Mr. Syvkovych announced that the investigative commission demanded that “all necessary medical examinations and procedures be carried out in Ukraine with the assistance, if need be, of authoritative experts from prestigious foreign medical institutions.”
He also regretted that Viktor Yushchenko had publicly warned about criminal liability for spreading information about his health without his consent. In Mr. Syvkovych’s view, Mr. Yushchenko’s declaration implies that is pointless for the commission to continue work. Moreover, the commission has so far been unable to interview Mr. Yushchenko, Mr. Syvkovych disclosed. Yet, “while we can blame poor health for Viktor Yushchenko’s conduct, we cannot understand why People’s Deputy David Zhvaniya, who was with Yushchenko at the SBU head’s country retreat, refused to cooperate,” the commission chairman noted.

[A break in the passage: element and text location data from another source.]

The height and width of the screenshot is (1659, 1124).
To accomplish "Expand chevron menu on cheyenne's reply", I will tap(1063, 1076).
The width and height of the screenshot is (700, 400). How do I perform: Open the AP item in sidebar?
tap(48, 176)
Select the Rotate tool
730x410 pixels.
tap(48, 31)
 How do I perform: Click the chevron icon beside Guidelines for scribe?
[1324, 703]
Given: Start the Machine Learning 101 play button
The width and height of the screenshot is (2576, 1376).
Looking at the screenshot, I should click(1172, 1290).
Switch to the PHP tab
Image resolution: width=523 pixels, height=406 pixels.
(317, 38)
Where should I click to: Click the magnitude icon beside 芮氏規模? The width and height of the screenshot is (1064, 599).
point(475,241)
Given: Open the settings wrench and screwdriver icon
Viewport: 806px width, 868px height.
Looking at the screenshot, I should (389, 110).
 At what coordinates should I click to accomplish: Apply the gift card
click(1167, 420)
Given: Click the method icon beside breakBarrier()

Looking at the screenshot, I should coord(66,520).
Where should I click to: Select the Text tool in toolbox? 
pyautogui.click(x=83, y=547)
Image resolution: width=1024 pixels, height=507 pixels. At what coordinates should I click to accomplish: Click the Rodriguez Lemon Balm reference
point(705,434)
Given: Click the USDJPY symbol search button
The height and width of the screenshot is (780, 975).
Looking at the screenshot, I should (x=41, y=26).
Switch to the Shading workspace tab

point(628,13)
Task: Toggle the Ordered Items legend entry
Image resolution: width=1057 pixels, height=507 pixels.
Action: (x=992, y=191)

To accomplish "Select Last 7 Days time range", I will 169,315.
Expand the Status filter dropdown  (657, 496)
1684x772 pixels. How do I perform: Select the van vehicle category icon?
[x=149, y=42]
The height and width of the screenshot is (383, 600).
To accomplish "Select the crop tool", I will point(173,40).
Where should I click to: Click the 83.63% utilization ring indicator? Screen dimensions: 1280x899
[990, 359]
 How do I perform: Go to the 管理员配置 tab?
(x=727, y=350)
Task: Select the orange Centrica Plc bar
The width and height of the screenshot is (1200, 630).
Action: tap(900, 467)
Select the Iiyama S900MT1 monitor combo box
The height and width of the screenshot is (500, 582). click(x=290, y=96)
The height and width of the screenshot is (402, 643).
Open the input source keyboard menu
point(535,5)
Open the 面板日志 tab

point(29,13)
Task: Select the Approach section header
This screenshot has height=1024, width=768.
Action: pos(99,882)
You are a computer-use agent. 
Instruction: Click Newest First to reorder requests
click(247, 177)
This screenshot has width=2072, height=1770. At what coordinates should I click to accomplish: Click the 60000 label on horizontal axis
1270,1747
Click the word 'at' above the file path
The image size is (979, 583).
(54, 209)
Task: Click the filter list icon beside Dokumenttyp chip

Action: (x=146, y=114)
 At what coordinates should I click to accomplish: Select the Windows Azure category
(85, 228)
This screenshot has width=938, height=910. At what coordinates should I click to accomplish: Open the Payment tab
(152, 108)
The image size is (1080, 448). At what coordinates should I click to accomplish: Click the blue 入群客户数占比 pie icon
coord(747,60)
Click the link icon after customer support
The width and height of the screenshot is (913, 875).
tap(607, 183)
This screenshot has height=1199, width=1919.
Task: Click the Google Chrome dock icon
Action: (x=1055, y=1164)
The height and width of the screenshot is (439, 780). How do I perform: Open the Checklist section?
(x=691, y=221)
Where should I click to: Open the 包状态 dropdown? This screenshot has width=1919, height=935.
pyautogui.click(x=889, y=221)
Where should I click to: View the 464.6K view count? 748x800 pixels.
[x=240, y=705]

However, not all the commission members agree with these conclusions. The commission’s deputy chairman Serhiy Shevchuk maintained, among other things, that the Ukrainian parliamentarians who visited the Vienna clinic received all the required documents and videotaped information.
The parliamentary debate on this issue ended on quite an unexpected note: the Verkhovna Rada vice-speaker and Yushchenko’s campaign manager Oleksandr Zinchenko read out a letter from the Rudolfinerhaus Clinic to Mr. Yushchenko. “We have come to the clear-cut conclusion that you have a non-typical illness, which gives us grounds to suspect the use of a biological weapon,” the document says. The senders ask Yushchenko for permission to engage an expert in “biological weapons and warfare.” The clinic’s president, Prof. Michael Zimpfer and a doctor from the same clinic, Mykola Korpan, allegedly signed the letter.
On the same day Dr. Korpan told a 5th Channel live program that the official version that there are no objective grounds to confirm the poisoning version is still valid, although “such grounds have not been ruled out.” Commenting on the allegation made by Mr. Yushchenko’s campaign manager Oleksandr Zinchenko that a biological weapon or certain components of such a weapon may have been used against the presidential candidate, Dr. Korpan said, “There are certain grounds to think along these lines.” Commenting on the latest information on this matter, the doctor noted that the clinic has a considerable amount of evidence “that makes it possible to corroborate one version or another.” As for Mr. Yushchenko, Dr. Korpan thinks he will be able to resume work in Ukraine in the nearest future.
INCIDENTALLY
Last Friday the Regions of Ukraine parliamentary faction’s press service reported an incident that occurred at the 5th Channel studios, where People’s Deputy Valery Konovaliuk was invited on October 7 to acquaint viewers with the position of the parliamentary commission charged with investigating the poisoning of Viktor Yushchenko. Konovaliuk was supposed to have a debate with Mykola Polishchuk from the Our Ukraine faction. The report says, however, that Polishchuk did not ask him any questions-”He didn’t care what the Regions of Ukraine faction member thought.” This turn of events led to Mr. Konovaliuk leaving the studios, the report concludes.